課題 1: 本文の「特に、ブルース・リーは」で始まる段落を、主な事実を残したまま短くまとめてください。

···

多くの中国人の観客を魅了したのは、当時の日本映画におけるロケーション撮影でのダイナミックな描写でした。これは、時代劇で培われたハイレベルな撮影技術や演出技法によるもので、当時の日本映画の人気の大きな要素だったのです。

また、中国人にも馴染み深い香港映画でも多くの映画人が日本映画の撮影技術を高く評価していたとされ、日本人の映画監督や撮影技師が1960年代に入って香港に招聘されていましたが、意外に多くの香港作品の制作に関わっていたのは知られていません。

https://minority-hero.com/  より

特に、ブルース・リーは最晩年に特定の日本人の撮影技師と非常に良い関係を築き、自身の映画にも登用していましたが、当時は、日本人撮影技師は中国語名でクレジットされていたことから、日本人が撮影に関わっていたことは中国人の観客にはあまり知られていなかったのですが、1980年代以降はそれが広く知られるようになったと言われています。

娯楽性と社会性の巧みな融合

日本映画を評価する中国人において、もう1つの評価基準と呼べるものは、社会問題をテーマにしていても娯楽的な要素を巧みに散りばめている点です。

https://www.bs11.jp/より

例えば、日本の古い喜劇映画には、非常に切実な社会的テーマが隠されていたり、作品によっては大変哲学的なものをかみ砕いて脚本に取り入れていたりと、異なる要素の融合が実現されていることで作品に独特の面白みを与えています。これは、中国人にとって大変斬新な部分であったのです。

まとめ

映画は元々フィクションであり、日本映画で描かれている日本人が実際の日本人を代表する姿であるとは限りません。しかし、1970~80年代までは社会における映画の影響力が強い時期であったことから、中国人にとって、当時の日本映画から見られる日本人の姿はとにかく鮮烈なものでした。

実際、一定年齢層の中国人の場合、スクリーンで見た日本人に対する印象を当時のままに現在まで焼き付けている方もおり、日本人の想像以上に、当時の日本映画が中国人にとっていかに大きな存在であったかが分かります。

···

課題 2: 提供された行の先頭から「(x=151, y=94)」を含む行までを、両端も含めて一字一句そのまま書き写してください。

···

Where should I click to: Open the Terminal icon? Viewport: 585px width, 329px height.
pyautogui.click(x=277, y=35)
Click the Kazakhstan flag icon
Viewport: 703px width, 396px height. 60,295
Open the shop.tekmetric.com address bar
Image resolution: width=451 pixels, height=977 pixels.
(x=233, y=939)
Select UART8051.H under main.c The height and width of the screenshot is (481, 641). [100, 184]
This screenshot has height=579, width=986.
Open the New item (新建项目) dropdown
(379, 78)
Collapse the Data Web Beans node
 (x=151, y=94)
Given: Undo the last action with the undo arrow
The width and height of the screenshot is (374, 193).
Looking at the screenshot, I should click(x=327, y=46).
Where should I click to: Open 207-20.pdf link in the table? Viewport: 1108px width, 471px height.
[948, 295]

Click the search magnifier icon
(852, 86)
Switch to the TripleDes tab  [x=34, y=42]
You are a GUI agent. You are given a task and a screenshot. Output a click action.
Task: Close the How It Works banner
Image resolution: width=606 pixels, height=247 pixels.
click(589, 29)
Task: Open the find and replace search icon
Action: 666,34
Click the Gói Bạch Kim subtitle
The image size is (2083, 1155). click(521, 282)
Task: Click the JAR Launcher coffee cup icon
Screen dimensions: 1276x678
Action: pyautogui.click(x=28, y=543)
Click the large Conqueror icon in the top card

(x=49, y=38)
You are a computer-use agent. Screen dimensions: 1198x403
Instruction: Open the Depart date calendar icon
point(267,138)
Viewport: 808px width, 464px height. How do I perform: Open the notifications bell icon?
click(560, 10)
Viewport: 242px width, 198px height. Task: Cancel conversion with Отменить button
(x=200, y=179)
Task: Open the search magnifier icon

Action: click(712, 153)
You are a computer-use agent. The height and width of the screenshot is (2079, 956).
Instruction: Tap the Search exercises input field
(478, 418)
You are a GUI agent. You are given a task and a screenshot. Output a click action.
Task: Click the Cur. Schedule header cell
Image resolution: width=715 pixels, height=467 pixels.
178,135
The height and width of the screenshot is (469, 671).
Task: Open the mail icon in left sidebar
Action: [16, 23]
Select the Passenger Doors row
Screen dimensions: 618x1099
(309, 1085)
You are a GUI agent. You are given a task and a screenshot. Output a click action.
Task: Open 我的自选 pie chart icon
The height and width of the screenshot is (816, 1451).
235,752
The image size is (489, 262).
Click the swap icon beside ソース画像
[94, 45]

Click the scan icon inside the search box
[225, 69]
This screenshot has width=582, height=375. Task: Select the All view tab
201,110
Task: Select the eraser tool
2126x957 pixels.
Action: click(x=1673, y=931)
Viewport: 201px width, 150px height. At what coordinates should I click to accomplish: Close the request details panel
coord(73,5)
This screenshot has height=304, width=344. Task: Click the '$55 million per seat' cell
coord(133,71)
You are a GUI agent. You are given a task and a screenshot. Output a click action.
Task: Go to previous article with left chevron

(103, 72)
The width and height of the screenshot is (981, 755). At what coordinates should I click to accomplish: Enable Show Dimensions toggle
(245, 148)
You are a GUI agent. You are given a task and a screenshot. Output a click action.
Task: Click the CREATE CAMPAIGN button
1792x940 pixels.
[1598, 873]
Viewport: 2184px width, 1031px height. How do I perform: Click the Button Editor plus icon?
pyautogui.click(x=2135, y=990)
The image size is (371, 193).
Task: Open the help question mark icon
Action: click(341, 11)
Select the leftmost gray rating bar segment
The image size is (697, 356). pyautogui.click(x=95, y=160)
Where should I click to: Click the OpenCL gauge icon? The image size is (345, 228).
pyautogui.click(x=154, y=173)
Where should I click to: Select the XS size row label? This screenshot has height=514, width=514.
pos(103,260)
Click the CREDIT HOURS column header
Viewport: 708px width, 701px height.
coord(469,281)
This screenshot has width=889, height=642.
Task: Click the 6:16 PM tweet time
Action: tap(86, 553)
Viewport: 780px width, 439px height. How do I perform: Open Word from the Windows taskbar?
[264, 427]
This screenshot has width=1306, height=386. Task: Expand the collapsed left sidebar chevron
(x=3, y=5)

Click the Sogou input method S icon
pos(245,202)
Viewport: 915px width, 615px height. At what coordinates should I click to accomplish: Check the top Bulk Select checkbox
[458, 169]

···

解答 1: ブルース・リーは最晩年に特定の日本人撮影技師と良い関係を築き、自分の映画にも起用した。当時、日本人撮影技師は中国語名でクレジットされていた。そのため、日本人が撮影に関わっていたことは中国人の観客にあまり知られていなかった。1980年代以降は、そのことが広く知られるようになったと言われている。

解答 2:
Where should I click to: Open the Terminal icon? Viewport: 585px width, 329px height.
pyautogui.click(x=277, y=35)
Click the Kazakhstan flag icon
Viewport: 703px width, 396px height. 60,295
Open the shop.tekmetric.com address bar
Image resolution: width=451 pixels, height=977 pixels.
(x=233, y=939)
Select UART8051.H under main.c The height and width of the screenshot is (481, 641). [100, 184]
This screenshot has height=579, width=986.
Open the New item (新建项目) dropdown
(379, 78)
Collapse the Data Web Beans node
 (x=151, y=94)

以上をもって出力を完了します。